326.516: Functional Programming: Lisp


The course is an introduction to programming in Lisp and it will be based on the book:

Programming in Common Lisp, R. A. Brooks, John Wiley 1985.

The students will be expected to perform practical programming in Lisp. A lisp interpreter and an editor, as well as various source code can be downloaded from the ftp site.

Purpose

Understand the principles of functional programming and aquire the skills for writing Lisp programs.

Organization

The first lecture will take place

Wed, Mar. 9, 16:15 - 17:45

which will be the usual time and place for the lecture. If the lecture does not take place in a certain week, this will be announced on this page.

The final grade is 20% based on homeworks. Homeworks will be assigned every week and each one is due the next week. It is preferred to submit the homeworks in electronic form by e-mail, especially the Lisp code. Paper format is also accepted, especially if it contains drawings.
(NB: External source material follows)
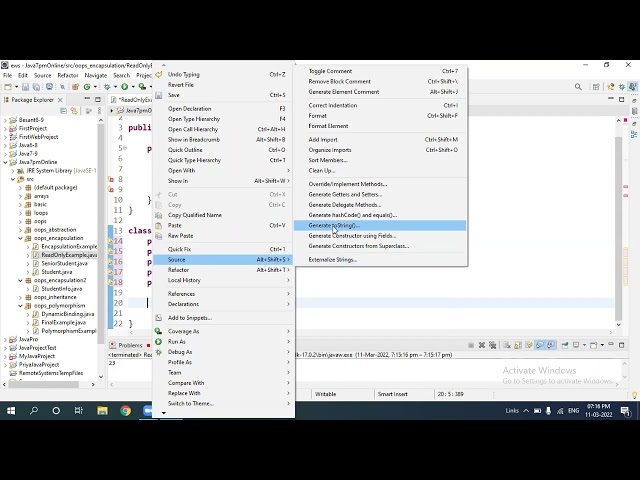640x480 pixels.
Task: Open Google Chrome from the taskbar
Action: 125,410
The list of received homeworks is linked below - please check it and complain of any mistaken record.

Lectures

Mar. 9, 16:15: Book sections 1.1 - 1.7:

- working with the Lisp interpretor and with emacs

- quote, car, cdr, cons, defun

- the internal representation of lists

Homework 1, due Mar 16: E1.2.1, E1.2.2; E1.3.1, E1.3.2; E1.5.1, E1.5.2, E1.5.3, E1.5.4.
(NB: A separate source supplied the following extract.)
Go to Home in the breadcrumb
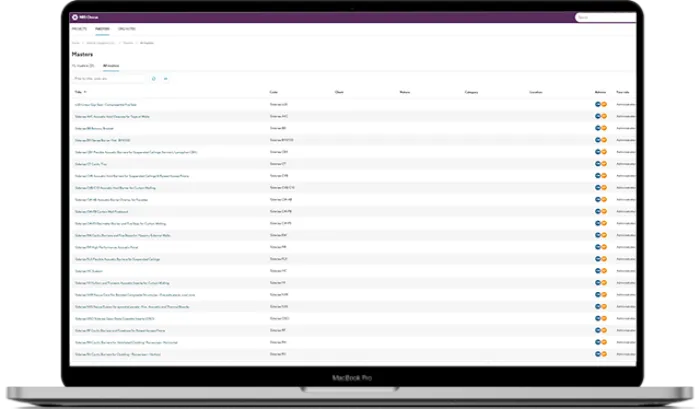 pyautogui.click(x=76, y=43)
Mar. 16, 16:15: Book sections 1.8 - 1.10, and part of 2.1:

- variables and reference

- predicates

- the conditional form IF

- LENGTH

- APPEND

- Homework 2, due Apr. 6: E1.9.1, E1.9.2; P1.1, P1.2, P1.3, P1.4, P1.5.

No lecture on Mar. 23

No lecture on Mar. 30

Apr. 6, 16:15: Book sections 2.1, 2.2, 2.3.

- APPEND, REVERSE

- tail recursion

- example of correctness proof

Homework 3, due Apr. 13: E2.1.1, E2.1.2; E2.2.1, E2.2.2; E2.3.1, and: Write a tail-recursive function for LENGHT and prove its correctness.

Apr. 13, 16:15:

- discussion of HW 2

- some principles of program verification

Homework 4, due Apr. 20: P2.1, P2.2, P2.3.

Apr. 20, 16:15:

- discussion of HW 3

- program verification for the tail recursive version of Length

- book sections: 2.4, 2.5, 2.6

Homework 5, due Apr. 27: E2.4.1, E2.5.1, E2.6.1

Apr. 27, 16:15:

- discussion on HW4

- sections 2.7, 2.8, 2.9

Homework 6, due May 11: E2.7.1, E2.8.1, E2.8.2, E2.9.1, E2.9.2, P2.4, P2.5.
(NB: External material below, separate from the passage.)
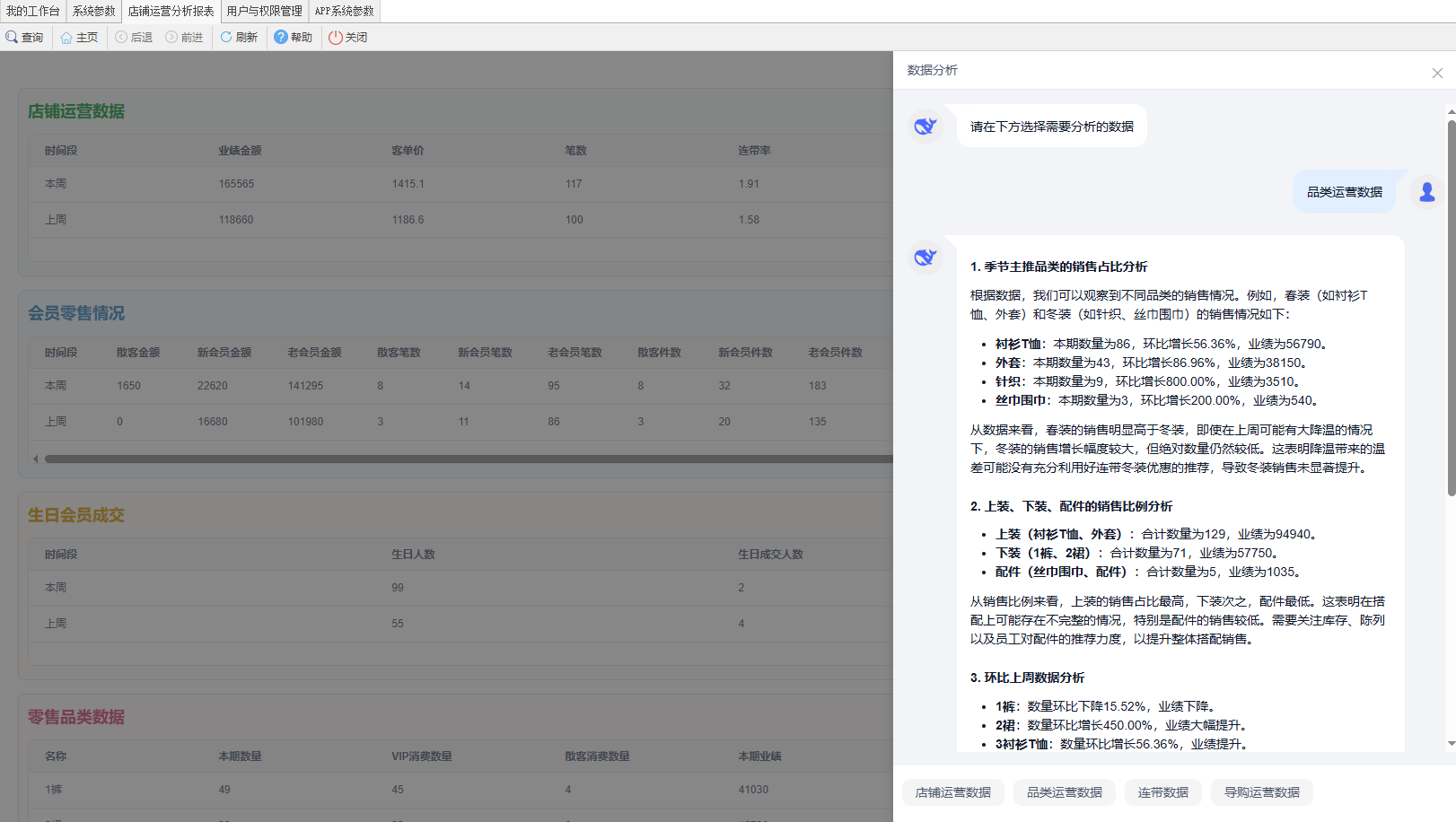
Task: Select 导购运营数据 analysis option button
Action: (1261, 792)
May 4, 16:15: No lecture ("Tag des Landespatron").

May 11, 16:15:

- sections 2.10, 3.1, 3.2

Homework 7, due May 18: P2.6, E3.1.1, E3.1.2.

May 18, 16:15:

- sections 3.3, 3.4, 3.5

Homework 8, due May 25: E3.3.1, P3.1, P3.2, P3.3

May 25, 16:15:

- section 3.6.

Homework 9, due Jun 1: E3.6.1, E3.6.2, P3.4, P3.5, P3.6

Jun 1, 16:15:

- discussion on HW 8,

- programming the Fibonacci sequence.

- no homework, but study the programs in "brooks-book-chapt-3.el" and "hw-8.el" on the the ftp site.

Jun 8, 16:15:

- Prof. Cornelius Nevrinceanu: Invited lecture on the programming language "scheme".

Jun 15, 16:15:

- Chapter 4.

- sample program: sorting by merging (see file "sort.el")

- sample program: propositional proving (see file "propositional.el")

Homework 10: E4.1.1, E4.2.1, E4.2.2, and optional P4.1, P4.2, P4.3; also study the programs in Section 4.2, study Chapt. 5.

Jun 22, 16:15:

- Chapter 5, 6.

- Final review of material

Jun 29, 16:15 - 17:45

- Written Examination: no additional material will be allowed, but "memo.txt" will be distributed by me.